I laughed at this because either somebody found a great hiding place or there's another story to putting them there. Busted pipe or leak.....that would worry me but know they are sealed anyway. Kind of like hiding my gun in the fridge inside an ice cream container.....i.e. Ray Donovans Dad...classic.


----------



## Bizumpy (Nov 14, 2014)

Rondo said:


> Bizumpy, I like that vertical stack technique beneath the green lid.

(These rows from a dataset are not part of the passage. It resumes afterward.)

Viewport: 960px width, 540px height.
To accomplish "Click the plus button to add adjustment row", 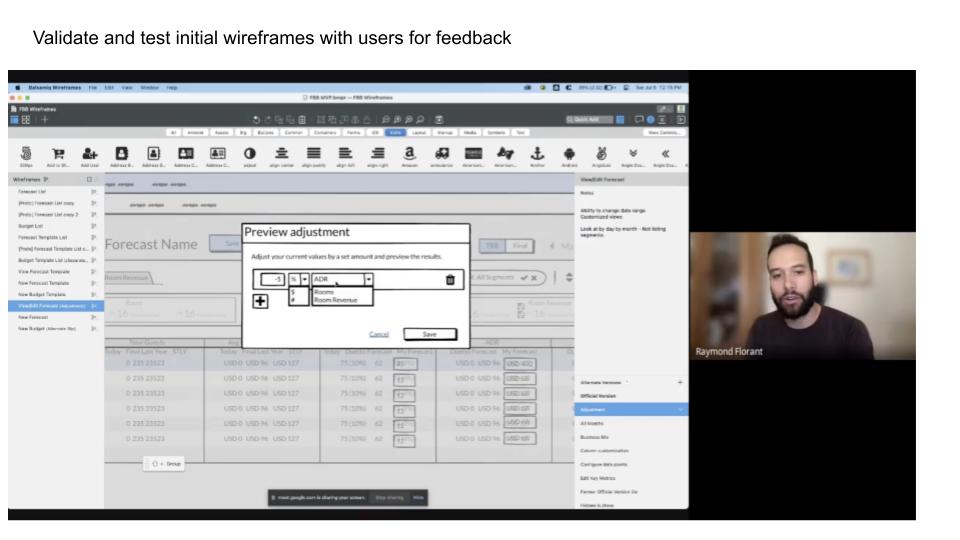I will point(260,302).
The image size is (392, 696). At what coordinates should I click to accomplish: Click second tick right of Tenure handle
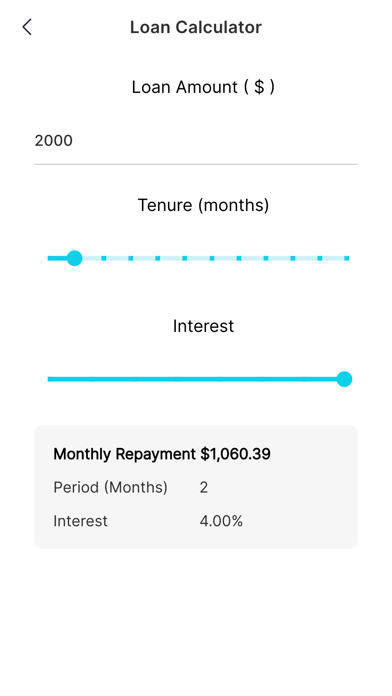point(131,258)
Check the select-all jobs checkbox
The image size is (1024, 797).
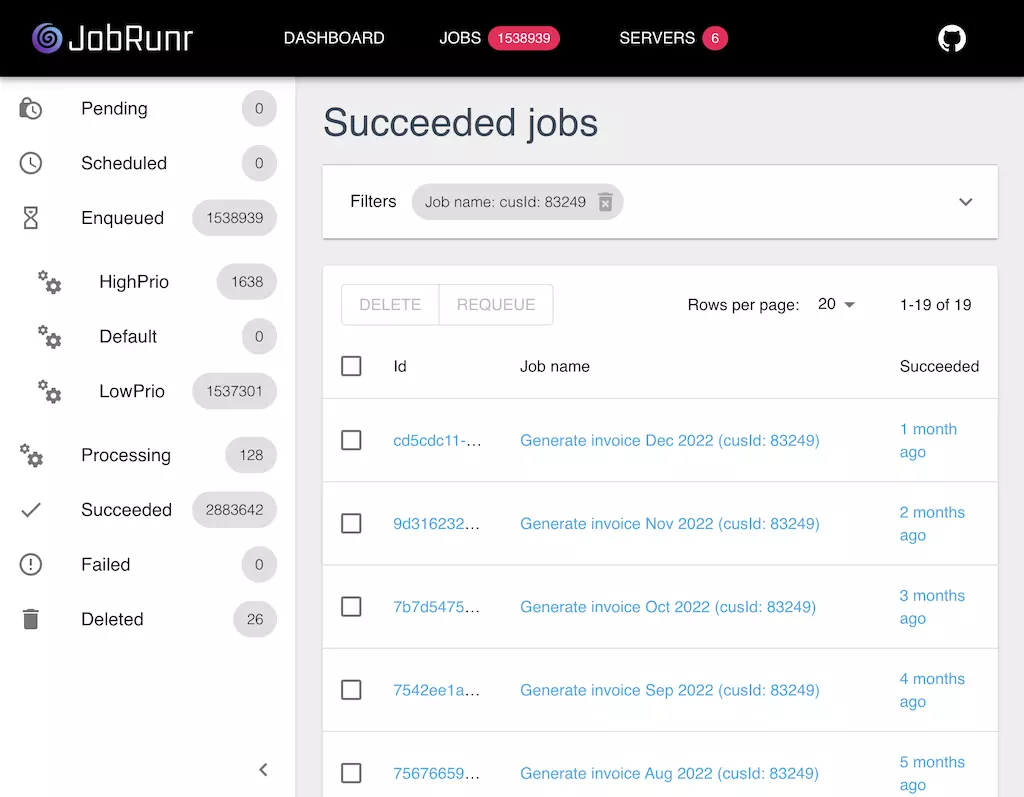[351, 366]
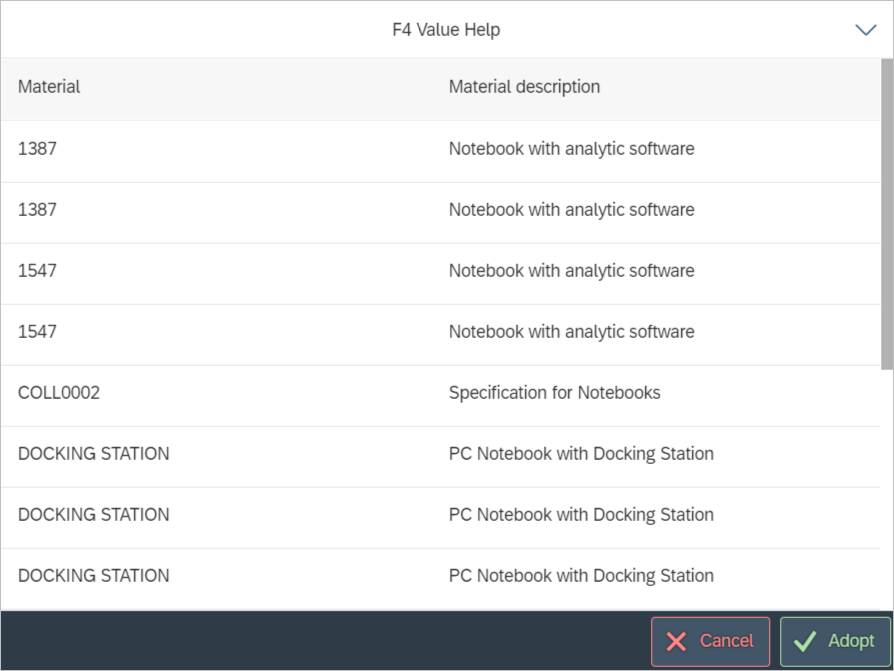894x671 pixels.
Task: Click the green checkmark icon on Adopt
Action: 805,641
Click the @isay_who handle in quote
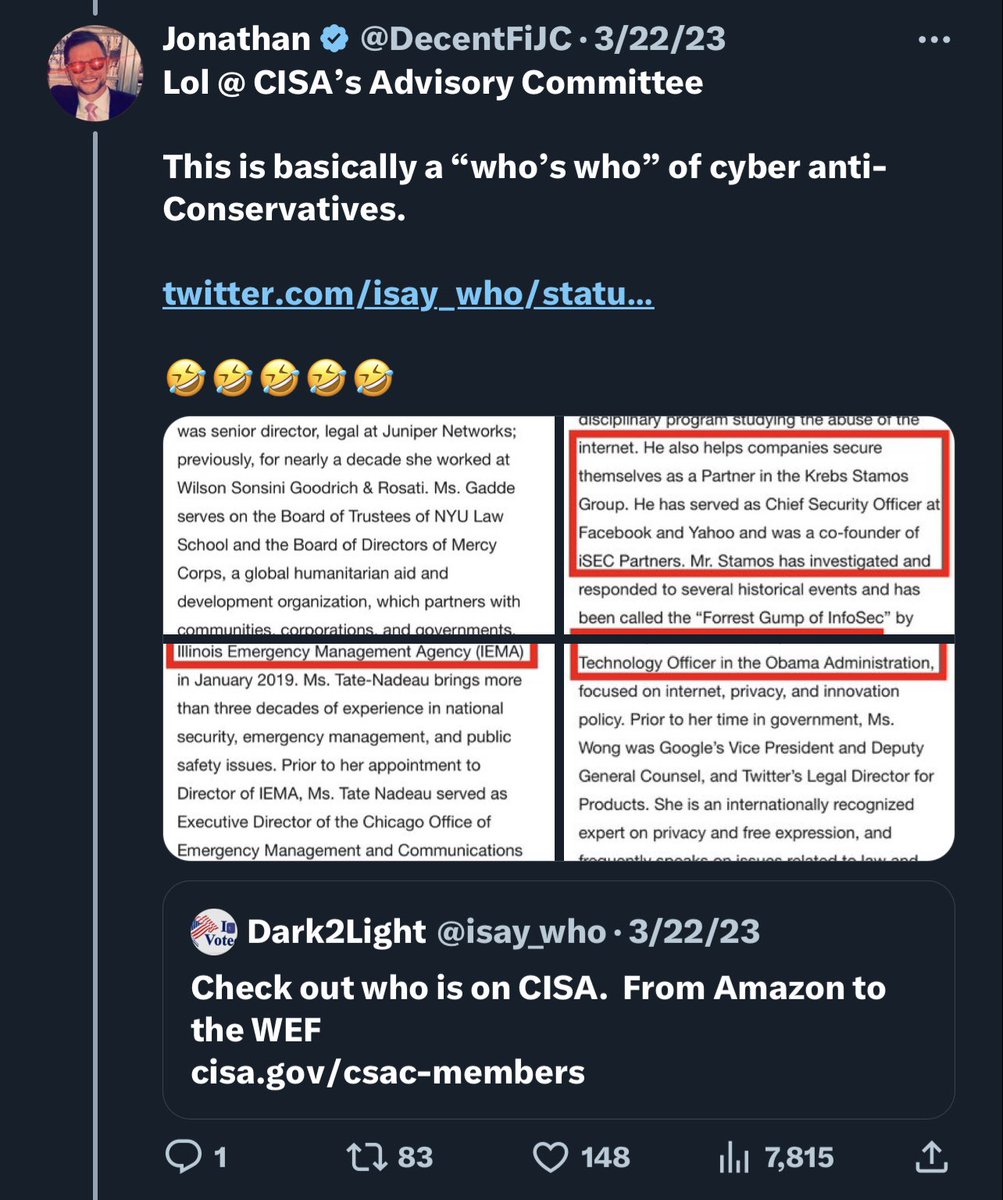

Thanks. Did that because I had large order on the way and saw those two containers for a buck each at big lots or somewhere. 



Cigary said:


> I laughed at this because either somebody found a great hiding place or there's another story to putting them there. Busted pipe or leak.....that would worry me but know they are sealed anyway.


True its a little dangerous but my place is tiny and that's the only spot which stays between 64-71 degrees year-round no matter what temps are indoors or out.


----------



## Champagne InHand (Sep 14, 2015)

I have two tuperdors at current. a small 7L has a red cedar plank I pulled from a box of Ave Maria and it sits perfectly on the bottom. The other tupperdor is much bigger for boxes and it has enough cigar box smells to make it pleasant.


----------



## Cigary (Oct 19, 2007)

Bizumpy said:


> Thanks. Did that because I had large order on the way and saw those two containers for a buck each at big lots or somewhere.
> 
> True its a little dangerous but my place is tiny and that's the only spot which stays between 64-71 degrees year-round no matter what temps are indoors or out.


Now that is thinking outside the box....great idea....is everybody listening to this with their RH/Temp problems? I never thought about doing that esp. when space is a premium.


----------



## droy1958 (Sep 3, 2014)

Bizumpy said:


> Don't bother, it will fill up faster than the first.
> 
> I started out fancy too (upper left). Followed by 8 cheap tupperdors


Sweet stash!...


----------



## Bizumpy (Nov 14, 2014)

droy1958 said:


> Sweet stash!...


Very kind, though nothing compared to lotta guys here.


----------



## ghe-cl (Apr 9, 2005)

Congrats to all. Some very nice looking, practical and impressive work!


----------



## Rondo (Sep 9, 2015)

I found some trays that are only 1.7" tall and stack perfectly in the 7L KlipIt

_One day I'll figure out why all my pics are 90' to the left_


----------



## Errand Boy (Jun 25, 2013)

Very nicely done John, an easy way to put some Spanish Cedar into your Tupperware


----------



## dosnglenn (Oct 8, 2015)

Where did you find the 1.7" trays?



Rondo said:


> I found some trays that are only 1.7" tall and stack perfectly in the 7L KlipIt
> 
> _One day I'll figure out why all my pics are 90' to the left_


----------



## Rondo (Sep 9, 2015)

dosnglenn said:


> Where did you find the 1.7" trays?


Right here, Brother Glenn...

Amazon.com - Spanish Cedar Cigar Tray - Storage And Organization Products


----------



## Chad Vegas (Sep 29, 2015)

Well played! I love its simplicity but at the same time I envy its functionality!


----------



## SeanTheEvans (Dec 13, 2013)

I'll throw mine up here - just to show that it need not be anything fancy

Had this lying around the house -










and after cleaning this out - works great as tupperdor & travel humi



















IMO, if you're spending $10 on your tupperdor setup, you're defeating the purpose. Just get a cooler at that point and spare yourself the effort of maintaining multiple "dors"


----------



## Bizumpy (Nov 14, 2014)

Yup, doesn't take anything more than that. Unless your collection is on display.


----------



## dosnglenn (Oct 8, 2015)

Are those the ones that need a little trimming?



Rondo said:


> Right here, Brother Glenn...


----------



## Rondo (Sep 9, 2015)

dosnglenn said:


> Are those the ones that need a little trimming?


Negative. That KlipIt is 4" tall, the trays have a height of 1.7"


----------